Gavard était venu s’accouder sur la balustrade de l’étalage, à rampe de cuivre ; il s’absorbait, faisait tourner un des balustres de cristal taillé, détaché de sa tringle de laiton. Puis, levant la tête :

— Moi, dit-il, j’avais regardé ça comme une farce.

— Quoi donc ? demanda Lisa encore toute secouée.

— La place d’inspecteur à la marée.

Elle leva les mains, regarda Florent une dernière fois, s’assit sur la banquette rembourrée du comptoir, ne desserra plus les dents. Gavard expliquait tout au long son idée : le plus attrapé, en somme, ce serait le gouvernement qui donnerait ses écus. Il répétait avec complaisance :

— Mon cher, ces gueux-là vous ont laissé crever de faim, n’est-ce pas ? Eh bien, il faut vous faire nourrir par eux, maintenant… C’est très-fort, ça m’a séduit tout de suite.

Florent souriait, disait toujours non.

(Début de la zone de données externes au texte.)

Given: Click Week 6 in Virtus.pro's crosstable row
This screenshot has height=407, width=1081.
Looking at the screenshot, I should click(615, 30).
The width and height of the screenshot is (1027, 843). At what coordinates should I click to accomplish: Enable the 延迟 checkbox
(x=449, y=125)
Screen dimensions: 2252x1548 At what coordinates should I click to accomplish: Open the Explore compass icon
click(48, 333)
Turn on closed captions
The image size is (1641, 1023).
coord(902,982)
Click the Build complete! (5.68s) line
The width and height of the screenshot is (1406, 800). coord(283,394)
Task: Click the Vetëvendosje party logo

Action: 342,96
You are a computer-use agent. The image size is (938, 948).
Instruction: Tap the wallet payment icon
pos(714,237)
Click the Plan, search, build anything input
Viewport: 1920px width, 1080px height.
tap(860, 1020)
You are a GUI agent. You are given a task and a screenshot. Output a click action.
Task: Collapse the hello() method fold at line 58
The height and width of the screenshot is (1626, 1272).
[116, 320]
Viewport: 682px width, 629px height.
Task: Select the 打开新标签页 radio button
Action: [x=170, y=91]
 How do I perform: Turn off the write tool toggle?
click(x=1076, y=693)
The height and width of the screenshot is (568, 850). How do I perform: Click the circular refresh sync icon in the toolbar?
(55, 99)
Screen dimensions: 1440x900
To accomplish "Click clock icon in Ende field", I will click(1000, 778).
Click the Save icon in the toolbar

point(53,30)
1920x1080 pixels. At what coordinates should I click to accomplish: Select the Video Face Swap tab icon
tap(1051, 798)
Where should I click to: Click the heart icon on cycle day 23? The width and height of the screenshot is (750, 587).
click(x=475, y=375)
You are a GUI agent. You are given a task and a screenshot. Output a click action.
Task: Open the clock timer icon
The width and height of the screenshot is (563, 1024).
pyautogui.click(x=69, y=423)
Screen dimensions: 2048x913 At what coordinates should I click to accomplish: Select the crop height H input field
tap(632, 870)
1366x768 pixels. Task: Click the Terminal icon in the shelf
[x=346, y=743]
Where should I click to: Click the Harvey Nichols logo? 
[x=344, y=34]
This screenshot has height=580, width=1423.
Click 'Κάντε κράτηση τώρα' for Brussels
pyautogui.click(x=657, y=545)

Quenu, pour faire plaisir à sa femme, tenta de trouver de bons conseils. Mais celle-ci semblait ne plus écouter. Depuis un instant, elle regardait avec attention du côté des Halles. Brusquement, elle se remit debout, en s’écriant :

— Ah ! c’est la Normande qu’on envoie maintenant. Tant pis ! la Normande payera pour les autres.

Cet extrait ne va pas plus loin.